Or, la tempérance et la force morale sont généralement regardées comme des
qualités dignes d'estime et de louange; au lieu que l'intempérance et la
mollesse passent pour des habitudes vicieuses et blâmables. L'homme
tempérant est en même temps docile à la raison, et l'intempérant en
méconnaît l'autorité : entraîné par ses passions, il fait le mal avec
connaissance de cause; au lieu que le tempérant, sachant que ses désirs
sont vicieux, s'abstient, par raison, d'y céder. On donne à l'homme
raisonnable le nom de tempérant, de ferme dans sa conduite, et celui-là
est regardé par les uns comme parfaitement raisonnable, et non par les
autres. Ceux-ci soutiennent que les termes d'intempérant et de débauché
sont absolument identiques, ceux-là le nient. Il y en a qui prétendent que
l'homme sensé ne peut jamais être intempérant, et d'autres croient que
certains hommes, même très sensés, sont quelquefois intempérants. Au
reste, ce mot s'applique à ceux qui ne savent pas maîtriser la colère,
l'ambition, et l'amour des richesses. Telle sont donc les opinions les
plus communes.
II. Il semble difficile de comprendre comment un homme qui a des opinions
justes, peut s'abandonner à l'intempérance ; et même il y a des personnes
qui soutiennent que cela est impossible quand l'esprit est véritablement
éclairé. Car il serait étrange, suivant l'opinion de Socrate, que là où
existe la véritable science, il y eût quelque chose de plus fort qu'elle,
et qui fût capable de maîtriser l'homme comme un vil esclave. Ce
philosophe rejetait ainsi entièrement cette manière de poser la question,
comme si l'intempérance n'existait réellement pas, puisqu'il
prétendait que personne n'agit sciemment contre la vertu, mais par
ignorance. Cependant cette manière de raisonner est en opposition manifeste
avec les faits; et, en supposant que l'intempérant agisse par ignorance,
il aurait fallu, du moins, chercher quelle sorte d'ignorance l'égare. Car
il est évident que celui qui se livre à l'intempérance ne croit pas qu'il
doive faire ce qu'il fait, au moins avant le moment où la passion s'empare
de lui. D'un autre côté, il y a des personnes qui accordent une partie de
la proposition, et non l'autre : ils conviennent qu'il n'y a rien qui ait
plus de force que la science; mais ils n'accordent pas qu'aucun homme ne
puisse avoir une conduite opposée à celle qui, dans son opinion, serait
meilleure. Et, par cette raison, ils soutiennent que l'intempérant se
laisse maîtriser par les voluptés, parce qu'il a, non pas la science, mais
seulement l'opinion (de ce qu'il faut faire).

LISTE DES TÂCHES:
A) D'après le texte sur la tempérance, expliquez pourquoi Socrate rejetait l'idée qu'un homme possédant la véritable science puisse être intempérant, en une à trois phrases.
B) Selon le texte sur la tempérance, à qui s'applique aussi le mot « intempérant » ?

INFORMATIONS FOURNIES:
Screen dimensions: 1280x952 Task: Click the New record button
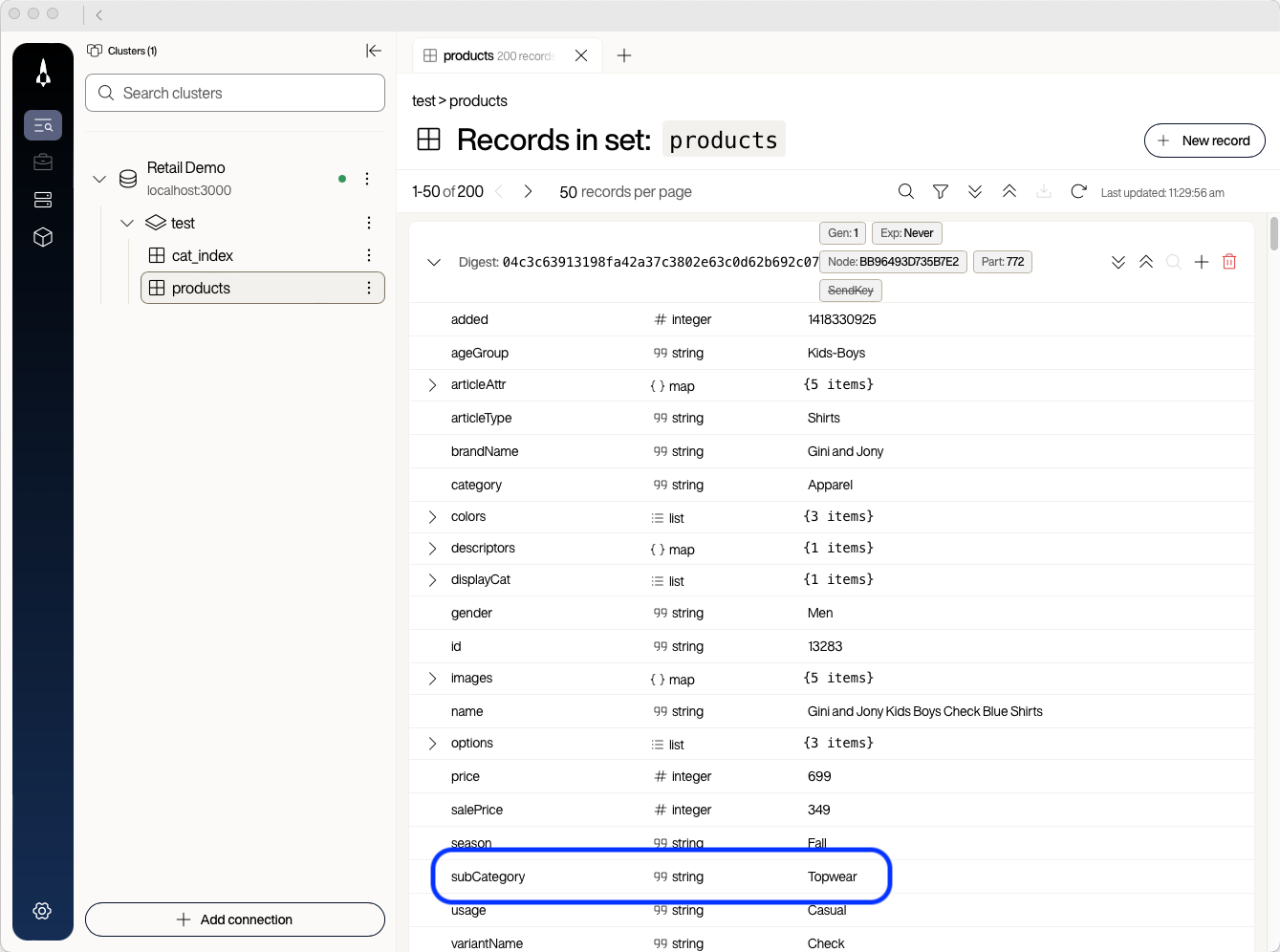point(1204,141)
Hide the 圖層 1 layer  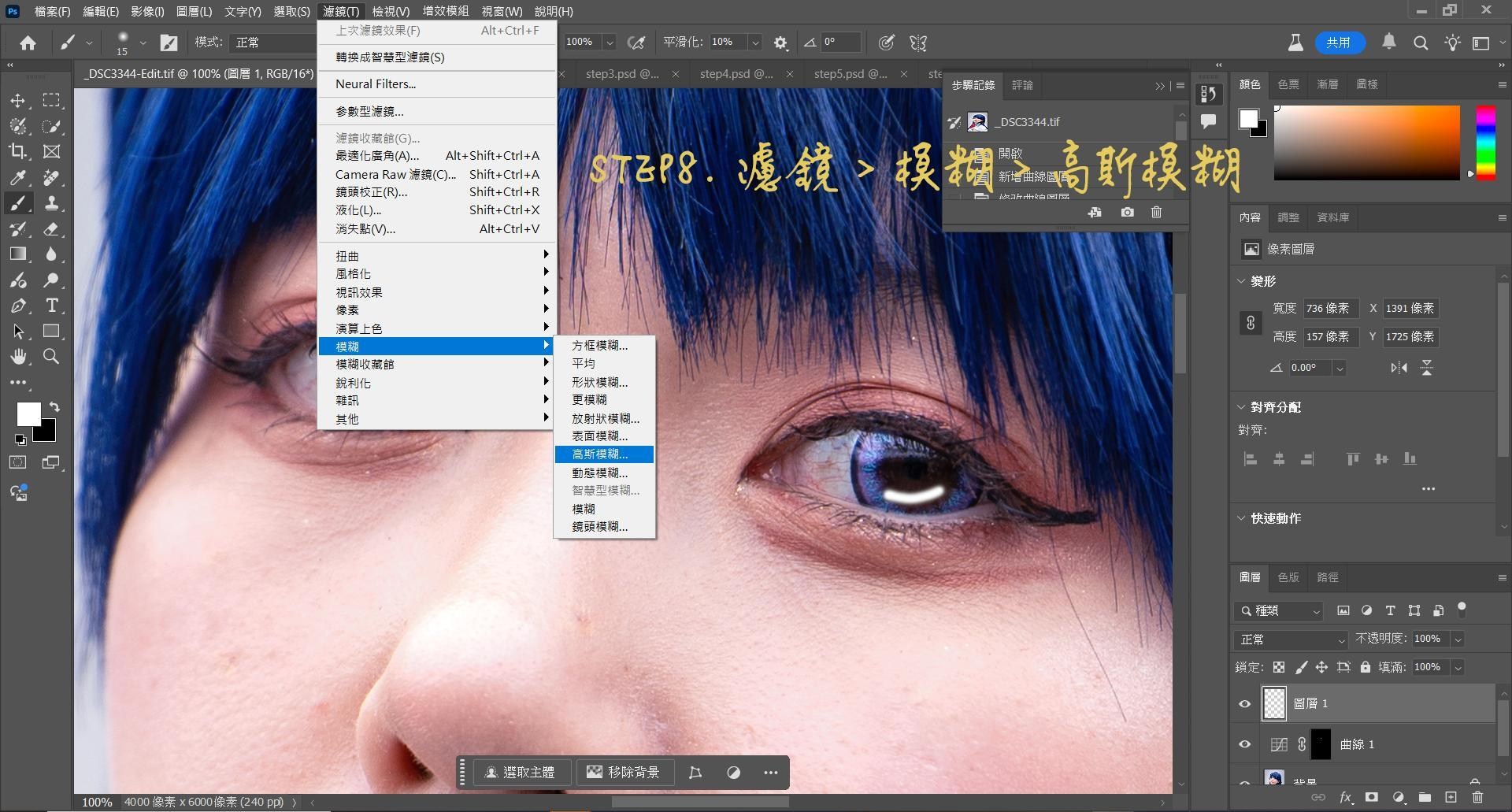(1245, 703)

LISTE DES RÉPONSES:
A) Pour Socrate, il serait étrange que, là où existe la véritable science, quelque chose de plus fort qu'elle puisse maîtriser l'homme comme un vil esclave. Il soutenait en effet que personne n'agit sciemment contre la vertu, mais seulement par ignorance.

B) À ceux qui ne savent pas maîtriser la colère, l'ambition et l'amour des richesses.